[start Exercise input]

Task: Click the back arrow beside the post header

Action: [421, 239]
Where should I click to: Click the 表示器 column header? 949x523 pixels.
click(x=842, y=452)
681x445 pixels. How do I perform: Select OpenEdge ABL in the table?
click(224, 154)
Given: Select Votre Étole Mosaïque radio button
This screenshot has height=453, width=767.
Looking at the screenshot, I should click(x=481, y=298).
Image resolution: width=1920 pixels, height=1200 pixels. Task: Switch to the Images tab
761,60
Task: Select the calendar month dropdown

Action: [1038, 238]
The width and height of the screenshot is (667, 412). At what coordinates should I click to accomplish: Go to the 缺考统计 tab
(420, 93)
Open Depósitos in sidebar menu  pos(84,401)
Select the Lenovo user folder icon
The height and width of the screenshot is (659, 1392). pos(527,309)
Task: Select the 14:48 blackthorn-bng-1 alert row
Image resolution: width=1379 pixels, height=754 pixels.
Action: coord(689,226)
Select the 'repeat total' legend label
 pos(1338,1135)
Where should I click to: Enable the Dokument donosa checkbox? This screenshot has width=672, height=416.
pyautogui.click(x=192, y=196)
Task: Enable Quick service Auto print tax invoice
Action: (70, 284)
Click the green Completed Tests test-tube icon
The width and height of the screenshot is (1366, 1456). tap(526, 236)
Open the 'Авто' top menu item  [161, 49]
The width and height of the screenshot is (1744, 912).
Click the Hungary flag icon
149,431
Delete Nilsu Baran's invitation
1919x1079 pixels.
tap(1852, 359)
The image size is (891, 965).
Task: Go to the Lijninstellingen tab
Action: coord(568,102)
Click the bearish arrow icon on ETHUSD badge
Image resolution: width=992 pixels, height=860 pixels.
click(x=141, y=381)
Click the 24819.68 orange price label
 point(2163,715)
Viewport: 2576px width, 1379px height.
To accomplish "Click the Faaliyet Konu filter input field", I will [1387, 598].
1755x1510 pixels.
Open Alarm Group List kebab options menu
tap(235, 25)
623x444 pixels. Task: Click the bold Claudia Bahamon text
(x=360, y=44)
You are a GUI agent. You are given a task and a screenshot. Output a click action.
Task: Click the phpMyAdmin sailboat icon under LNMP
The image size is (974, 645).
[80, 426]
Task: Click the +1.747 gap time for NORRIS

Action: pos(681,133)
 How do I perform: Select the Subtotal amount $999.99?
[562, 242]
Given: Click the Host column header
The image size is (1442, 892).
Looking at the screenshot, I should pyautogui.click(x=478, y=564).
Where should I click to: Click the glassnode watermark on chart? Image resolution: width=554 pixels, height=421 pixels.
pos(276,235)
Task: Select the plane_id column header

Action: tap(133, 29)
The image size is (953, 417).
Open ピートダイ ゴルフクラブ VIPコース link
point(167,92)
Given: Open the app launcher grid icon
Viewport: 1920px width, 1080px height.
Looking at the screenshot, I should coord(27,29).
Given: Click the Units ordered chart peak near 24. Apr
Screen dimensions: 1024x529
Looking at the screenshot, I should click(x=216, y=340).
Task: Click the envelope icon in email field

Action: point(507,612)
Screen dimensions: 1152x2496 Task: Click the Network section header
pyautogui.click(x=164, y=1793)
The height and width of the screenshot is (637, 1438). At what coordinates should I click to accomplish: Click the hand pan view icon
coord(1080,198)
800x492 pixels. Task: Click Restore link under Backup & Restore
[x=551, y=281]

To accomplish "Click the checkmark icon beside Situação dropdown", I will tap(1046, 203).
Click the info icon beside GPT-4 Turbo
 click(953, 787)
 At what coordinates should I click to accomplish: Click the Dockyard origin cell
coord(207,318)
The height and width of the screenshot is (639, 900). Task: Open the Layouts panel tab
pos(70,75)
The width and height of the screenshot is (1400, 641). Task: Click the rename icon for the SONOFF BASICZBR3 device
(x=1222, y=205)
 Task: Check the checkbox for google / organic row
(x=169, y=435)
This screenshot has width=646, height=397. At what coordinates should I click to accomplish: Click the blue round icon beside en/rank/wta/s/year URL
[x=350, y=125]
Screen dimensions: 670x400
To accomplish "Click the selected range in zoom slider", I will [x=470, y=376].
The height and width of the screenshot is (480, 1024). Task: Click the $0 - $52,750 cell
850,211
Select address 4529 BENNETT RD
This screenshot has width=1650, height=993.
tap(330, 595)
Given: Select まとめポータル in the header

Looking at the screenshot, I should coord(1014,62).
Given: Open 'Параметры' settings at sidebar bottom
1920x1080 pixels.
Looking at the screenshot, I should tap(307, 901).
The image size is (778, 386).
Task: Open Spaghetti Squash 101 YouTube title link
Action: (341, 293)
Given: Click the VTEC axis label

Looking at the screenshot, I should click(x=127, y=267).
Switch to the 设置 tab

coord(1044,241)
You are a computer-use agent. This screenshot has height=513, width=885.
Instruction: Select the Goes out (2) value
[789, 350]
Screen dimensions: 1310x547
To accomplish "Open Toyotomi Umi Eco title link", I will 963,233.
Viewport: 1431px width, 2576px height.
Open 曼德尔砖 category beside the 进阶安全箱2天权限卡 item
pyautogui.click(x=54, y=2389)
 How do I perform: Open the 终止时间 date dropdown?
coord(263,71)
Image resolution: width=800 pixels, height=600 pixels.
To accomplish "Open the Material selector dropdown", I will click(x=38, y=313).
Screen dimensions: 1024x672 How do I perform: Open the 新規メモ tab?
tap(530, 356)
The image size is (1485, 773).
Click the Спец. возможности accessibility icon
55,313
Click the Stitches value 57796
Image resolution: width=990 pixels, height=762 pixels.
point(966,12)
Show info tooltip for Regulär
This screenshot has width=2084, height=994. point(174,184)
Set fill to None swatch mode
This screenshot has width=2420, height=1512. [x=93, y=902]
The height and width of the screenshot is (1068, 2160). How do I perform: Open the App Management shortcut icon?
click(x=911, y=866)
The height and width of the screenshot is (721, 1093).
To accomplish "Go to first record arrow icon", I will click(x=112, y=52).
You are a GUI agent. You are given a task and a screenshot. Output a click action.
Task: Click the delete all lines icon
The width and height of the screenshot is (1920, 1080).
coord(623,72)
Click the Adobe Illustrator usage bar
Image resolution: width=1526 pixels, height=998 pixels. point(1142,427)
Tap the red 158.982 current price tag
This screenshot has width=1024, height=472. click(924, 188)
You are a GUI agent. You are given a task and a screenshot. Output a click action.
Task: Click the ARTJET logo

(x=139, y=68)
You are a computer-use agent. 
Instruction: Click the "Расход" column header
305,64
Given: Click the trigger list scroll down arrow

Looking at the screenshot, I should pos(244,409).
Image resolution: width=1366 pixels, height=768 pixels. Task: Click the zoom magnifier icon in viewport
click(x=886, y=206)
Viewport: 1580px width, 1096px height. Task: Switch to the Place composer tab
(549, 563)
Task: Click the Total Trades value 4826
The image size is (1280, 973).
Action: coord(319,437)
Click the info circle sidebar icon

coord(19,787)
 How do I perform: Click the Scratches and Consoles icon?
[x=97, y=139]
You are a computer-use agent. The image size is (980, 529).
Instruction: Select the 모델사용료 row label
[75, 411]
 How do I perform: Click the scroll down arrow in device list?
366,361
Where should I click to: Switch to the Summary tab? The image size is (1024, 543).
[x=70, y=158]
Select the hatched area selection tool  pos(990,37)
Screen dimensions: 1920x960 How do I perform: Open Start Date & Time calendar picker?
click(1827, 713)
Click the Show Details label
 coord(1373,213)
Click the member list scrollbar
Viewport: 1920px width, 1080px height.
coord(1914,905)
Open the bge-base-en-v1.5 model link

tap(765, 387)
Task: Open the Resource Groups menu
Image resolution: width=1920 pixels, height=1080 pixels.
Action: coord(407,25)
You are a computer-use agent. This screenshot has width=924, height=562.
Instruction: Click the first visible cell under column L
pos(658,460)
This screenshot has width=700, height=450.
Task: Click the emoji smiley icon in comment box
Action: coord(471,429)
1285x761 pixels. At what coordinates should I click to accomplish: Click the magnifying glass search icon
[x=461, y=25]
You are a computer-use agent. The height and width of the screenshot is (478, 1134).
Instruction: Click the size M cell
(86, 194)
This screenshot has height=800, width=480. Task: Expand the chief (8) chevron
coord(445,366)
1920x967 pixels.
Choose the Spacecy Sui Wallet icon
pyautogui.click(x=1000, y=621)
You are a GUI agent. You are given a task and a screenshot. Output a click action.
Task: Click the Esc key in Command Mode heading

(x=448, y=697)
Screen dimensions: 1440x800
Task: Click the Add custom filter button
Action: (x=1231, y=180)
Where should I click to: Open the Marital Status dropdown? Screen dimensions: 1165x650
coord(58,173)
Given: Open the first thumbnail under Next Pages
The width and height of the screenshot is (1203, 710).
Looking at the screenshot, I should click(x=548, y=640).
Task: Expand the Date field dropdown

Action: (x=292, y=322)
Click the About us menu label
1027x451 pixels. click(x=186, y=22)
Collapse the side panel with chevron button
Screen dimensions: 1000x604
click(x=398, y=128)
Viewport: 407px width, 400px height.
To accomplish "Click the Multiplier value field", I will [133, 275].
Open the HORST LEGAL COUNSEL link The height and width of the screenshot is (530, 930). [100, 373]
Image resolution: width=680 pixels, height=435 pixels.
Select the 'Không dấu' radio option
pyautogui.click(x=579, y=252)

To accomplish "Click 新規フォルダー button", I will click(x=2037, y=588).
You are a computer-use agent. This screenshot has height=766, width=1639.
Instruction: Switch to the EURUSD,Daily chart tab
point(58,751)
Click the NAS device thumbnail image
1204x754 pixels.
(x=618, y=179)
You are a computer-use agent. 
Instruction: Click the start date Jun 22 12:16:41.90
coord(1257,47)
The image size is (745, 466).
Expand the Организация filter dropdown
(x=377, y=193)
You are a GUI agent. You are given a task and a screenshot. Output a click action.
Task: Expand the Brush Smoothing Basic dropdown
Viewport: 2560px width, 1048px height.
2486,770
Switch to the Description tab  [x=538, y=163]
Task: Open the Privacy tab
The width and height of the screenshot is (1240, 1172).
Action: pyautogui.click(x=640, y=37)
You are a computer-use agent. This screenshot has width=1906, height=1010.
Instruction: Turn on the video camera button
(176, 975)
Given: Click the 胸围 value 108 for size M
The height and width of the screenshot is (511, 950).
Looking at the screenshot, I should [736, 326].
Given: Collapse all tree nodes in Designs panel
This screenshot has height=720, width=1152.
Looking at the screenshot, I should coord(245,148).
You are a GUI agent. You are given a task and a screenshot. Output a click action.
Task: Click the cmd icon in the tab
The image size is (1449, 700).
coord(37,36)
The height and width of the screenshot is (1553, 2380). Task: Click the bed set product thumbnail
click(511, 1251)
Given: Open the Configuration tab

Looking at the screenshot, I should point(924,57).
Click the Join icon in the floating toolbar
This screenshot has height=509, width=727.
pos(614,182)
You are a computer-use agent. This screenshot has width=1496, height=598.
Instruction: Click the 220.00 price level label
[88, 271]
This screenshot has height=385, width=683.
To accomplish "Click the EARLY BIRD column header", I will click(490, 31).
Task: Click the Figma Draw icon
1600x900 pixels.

[end Exercise input]

> [Work to do] Please reproduce the rows word for word, starting at the line containing "Task: Click the Total Trades value 4826" and ending at the line containing "Action: coord(407,25)", with both of those lines included.

> [The solution]
Task: Click the Total Trades value 4826
The image size is (1280, 973).
Action: coord(319,437)
Click the info circle sidebar icon

coord(19,787)
 How do I perform: Click the Scratches and Consoles icon?
[x=97, y=139]
You are a computer-use agent. The image size is (980, 529).
Instruction: Select the 모델사용료 row label
[75, 411]
 How do I perform: Click the scroll down arrow in device list?
366,361
Where should I click to: Switch to the Summary tab? The image size is (1024, 543).
[x=70, y=158]
Select the hatched area selection tool  pos(990,37)
Screen dimensions: 1920x960 How do I perform: Open Start Date & Time calendar picker?
click(1827, 713)
Click the Show Details label
 coord(1373,213)
Click the member list scrollbar
Viewport: 1920px width, 1080px height.
coord(1914,905)
Open the bge-base-en-v1.5 model link

tap(765, 387)
Task: Open the Resource Groups menu
Image resolution: width=1920 pixels, height=1080 pixels.
Action: coord(407,25)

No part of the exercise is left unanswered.